**Source material**.
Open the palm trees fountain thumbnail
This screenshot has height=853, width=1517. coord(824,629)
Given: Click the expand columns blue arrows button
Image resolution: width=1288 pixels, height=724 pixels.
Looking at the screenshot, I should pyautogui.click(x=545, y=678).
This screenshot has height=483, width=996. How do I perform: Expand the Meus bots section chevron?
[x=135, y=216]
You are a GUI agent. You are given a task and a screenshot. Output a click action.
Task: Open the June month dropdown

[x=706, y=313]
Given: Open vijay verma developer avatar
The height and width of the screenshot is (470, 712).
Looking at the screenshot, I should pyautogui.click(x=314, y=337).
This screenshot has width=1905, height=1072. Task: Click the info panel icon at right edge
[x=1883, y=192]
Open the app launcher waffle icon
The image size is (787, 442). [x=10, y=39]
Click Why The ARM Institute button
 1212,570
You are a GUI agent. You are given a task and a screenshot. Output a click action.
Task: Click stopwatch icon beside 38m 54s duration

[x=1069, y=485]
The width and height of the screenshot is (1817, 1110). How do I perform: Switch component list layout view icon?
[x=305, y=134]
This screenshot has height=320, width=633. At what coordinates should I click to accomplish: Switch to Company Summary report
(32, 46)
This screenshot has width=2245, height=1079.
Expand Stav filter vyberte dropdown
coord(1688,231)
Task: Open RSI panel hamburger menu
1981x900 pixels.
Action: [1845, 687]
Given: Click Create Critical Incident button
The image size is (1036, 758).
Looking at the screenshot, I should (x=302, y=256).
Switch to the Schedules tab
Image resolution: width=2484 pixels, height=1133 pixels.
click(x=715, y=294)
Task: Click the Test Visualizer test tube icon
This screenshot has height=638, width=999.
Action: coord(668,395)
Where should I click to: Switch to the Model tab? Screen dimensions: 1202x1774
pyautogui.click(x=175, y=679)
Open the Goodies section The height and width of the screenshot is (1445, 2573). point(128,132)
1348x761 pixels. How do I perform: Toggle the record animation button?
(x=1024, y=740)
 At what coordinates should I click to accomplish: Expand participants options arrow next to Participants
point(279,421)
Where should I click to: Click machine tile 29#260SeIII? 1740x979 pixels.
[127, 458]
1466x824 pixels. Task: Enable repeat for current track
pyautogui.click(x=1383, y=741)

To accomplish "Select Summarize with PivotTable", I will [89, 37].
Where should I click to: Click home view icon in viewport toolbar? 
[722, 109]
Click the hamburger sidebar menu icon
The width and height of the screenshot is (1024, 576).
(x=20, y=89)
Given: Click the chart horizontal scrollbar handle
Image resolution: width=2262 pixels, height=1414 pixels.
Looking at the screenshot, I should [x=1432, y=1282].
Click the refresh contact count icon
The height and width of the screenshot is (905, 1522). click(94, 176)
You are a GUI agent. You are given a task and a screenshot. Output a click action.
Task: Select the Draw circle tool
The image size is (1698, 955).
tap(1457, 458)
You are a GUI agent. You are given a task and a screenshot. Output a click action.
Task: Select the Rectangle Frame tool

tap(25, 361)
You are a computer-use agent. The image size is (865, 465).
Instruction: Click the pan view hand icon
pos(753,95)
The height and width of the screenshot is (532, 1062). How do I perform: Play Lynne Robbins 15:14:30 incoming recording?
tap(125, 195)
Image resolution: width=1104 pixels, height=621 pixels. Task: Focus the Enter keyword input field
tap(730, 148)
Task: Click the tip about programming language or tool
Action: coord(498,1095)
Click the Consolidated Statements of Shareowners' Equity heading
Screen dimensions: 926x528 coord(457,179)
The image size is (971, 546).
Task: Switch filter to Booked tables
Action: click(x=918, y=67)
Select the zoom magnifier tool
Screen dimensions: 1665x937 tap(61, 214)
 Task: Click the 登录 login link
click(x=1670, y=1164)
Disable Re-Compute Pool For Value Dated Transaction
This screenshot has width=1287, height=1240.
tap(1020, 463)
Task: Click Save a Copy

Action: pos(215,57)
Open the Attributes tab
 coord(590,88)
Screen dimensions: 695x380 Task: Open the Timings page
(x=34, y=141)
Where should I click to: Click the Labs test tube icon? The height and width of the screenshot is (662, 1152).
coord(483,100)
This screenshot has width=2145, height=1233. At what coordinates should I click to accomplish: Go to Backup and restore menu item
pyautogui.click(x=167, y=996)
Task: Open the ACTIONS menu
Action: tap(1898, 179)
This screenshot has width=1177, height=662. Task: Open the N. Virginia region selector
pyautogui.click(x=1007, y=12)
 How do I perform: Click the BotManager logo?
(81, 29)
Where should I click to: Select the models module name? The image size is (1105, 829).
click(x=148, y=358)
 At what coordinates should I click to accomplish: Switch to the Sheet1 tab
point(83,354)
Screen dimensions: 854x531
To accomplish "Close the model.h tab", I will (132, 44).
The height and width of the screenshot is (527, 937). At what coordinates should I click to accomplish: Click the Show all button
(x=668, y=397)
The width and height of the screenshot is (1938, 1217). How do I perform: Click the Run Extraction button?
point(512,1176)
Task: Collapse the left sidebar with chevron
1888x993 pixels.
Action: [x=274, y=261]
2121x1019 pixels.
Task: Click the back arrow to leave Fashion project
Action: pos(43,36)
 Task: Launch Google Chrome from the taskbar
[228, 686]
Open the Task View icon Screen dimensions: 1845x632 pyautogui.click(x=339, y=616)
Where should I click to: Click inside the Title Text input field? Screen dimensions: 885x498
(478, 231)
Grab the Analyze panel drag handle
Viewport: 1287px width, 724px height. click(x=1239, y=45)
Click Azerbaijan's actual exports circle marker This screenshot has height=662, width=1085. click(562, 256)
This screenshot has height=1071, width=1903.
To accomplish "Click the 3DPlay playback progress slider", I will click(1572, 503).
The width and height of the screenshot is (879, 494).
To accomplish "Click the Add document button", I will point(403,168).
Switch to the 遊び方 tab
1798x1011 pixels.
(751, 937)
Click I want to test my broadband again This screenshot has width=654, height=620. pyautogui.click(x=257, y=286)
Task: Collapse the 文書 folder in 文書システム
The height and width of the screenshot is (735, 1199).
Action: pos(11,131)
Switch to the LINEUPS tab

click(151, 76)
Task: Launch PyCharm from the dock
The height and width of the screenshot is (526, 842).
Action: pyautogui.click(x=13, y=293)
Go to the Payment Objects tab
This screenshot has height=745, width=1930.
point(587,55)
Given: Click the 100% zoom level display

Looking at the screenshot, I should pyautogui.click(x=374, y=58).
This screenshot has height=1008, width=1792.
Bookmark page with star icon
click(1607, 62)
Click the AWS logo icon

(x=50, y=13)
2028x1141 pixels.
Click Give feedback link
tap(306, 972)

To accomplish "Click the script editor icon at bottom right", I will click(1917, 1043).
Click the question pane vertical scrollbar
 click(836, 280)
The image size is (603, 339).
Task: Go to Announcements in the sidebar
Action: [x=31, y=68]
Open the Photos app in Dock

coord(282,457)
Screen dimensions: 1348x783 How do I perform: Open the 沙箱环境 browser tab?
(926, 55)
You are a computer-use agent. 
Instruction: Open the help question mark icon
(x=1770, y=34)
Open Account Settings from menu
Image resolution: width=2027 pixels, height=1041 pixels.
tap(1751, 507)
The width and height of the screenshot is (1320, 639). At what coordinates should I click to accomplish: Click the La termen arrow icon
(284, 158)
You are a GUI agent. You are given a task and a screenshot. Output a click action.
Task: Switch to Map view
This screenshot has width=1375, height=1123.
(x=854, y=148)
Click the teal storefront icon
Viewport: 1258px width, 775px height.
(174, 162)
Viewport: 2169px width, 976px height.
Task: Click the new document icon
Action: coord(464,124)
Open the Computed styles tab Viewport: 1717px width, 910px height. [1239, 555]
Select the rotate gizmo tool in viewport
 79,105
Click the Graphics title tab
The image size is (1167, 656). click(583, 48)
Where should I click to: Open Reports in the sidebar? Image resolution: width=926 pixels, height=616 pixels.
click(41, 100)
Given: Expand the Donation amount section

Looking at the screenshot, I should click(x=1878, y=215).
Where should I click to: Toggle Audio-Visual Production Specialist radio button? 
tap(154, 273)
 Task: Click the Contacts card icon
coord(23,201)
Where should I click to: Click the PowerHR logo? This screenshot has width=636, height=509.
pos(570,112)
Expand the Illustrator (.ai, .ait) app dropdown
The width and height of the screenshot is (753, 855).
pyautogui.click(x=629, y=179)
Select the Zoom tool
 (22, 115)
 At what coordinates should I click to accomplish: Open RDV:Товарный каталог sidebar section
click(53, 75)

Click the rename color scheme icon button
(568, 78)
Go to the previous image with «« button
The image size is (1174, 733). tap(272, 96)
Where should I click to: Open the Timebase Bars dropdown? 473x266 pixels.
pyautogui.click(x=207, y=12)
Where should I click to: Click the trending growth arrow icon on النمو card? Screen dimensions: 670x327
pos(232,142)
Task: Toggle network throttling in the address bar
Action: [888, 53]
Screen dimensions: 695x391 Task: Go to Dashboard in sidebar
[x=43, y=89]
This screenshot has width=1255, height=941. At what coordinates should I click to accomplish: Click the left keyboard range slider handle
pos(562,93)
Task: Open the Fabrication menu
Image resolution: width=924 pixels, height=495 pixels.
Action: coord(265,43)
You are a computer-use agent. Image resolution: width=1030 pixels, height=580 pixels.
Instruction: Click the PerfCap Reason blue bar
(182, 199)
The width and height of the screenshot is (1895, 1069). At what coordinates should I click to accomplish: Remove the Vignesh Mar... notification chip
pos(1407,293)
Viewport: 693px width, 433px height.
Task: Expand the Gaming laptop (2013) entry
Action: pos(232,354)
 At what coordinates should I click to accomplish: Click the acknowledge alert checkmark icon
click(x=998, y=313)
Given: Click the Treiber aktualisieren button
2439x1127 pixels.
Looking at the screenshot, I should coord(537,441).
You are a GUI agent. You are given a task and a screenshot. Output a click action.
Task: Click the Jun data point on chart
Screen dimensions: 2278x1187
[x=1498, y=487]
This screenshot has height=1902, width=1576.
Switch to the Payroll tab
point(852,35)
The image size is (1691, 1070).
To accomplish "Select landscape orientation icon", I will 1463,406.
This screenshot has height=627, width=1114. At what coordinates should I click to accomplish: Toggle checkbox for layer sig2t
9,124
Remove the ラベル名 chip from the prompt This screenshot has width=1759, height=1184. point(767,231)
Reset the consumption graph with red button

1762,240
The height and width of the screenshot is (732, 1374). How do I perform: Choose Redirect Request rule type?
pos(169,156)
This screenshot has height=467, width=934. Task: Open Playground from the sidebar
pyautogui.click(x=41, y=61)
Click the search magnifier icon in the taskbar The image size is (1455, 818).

**Task to carry out**. Above are the records; copy exactly the lines from the line with "The width and height of the screenshot is (1938, 1217)." through the line with "Click Azerbaijan's actual", both included.

**Your solution**.
The width and height of the screenshot is (1938, 1217). How do I perform: Click the Run Extraction button?
point(512,1176)
Task: Collapse the left sidebar with chevron
1888x993 pixels.
Action: [x=274, y=261]
2121x1019 pixels.
Task: Click the back arrow to leave Fashion project
Action: pos(43,36)
 Task: Launch Google Chrome from the taskbar
[228, 686]
Open the Task View icon Screen dimensions: 1845x632 pyautogui.click(x=339, y=616)
Where should I click to: Click inside the Title Text input field? Screen dimensions: 885x498
(478, 231)
Grab the Analyze panel drag handle
Viewport: 1287px width, 724px height. click(x=1239, y=45)
Click Azerbaijan's actual exports circle marker This screenshot has height=662, width=1085. click(562, 256)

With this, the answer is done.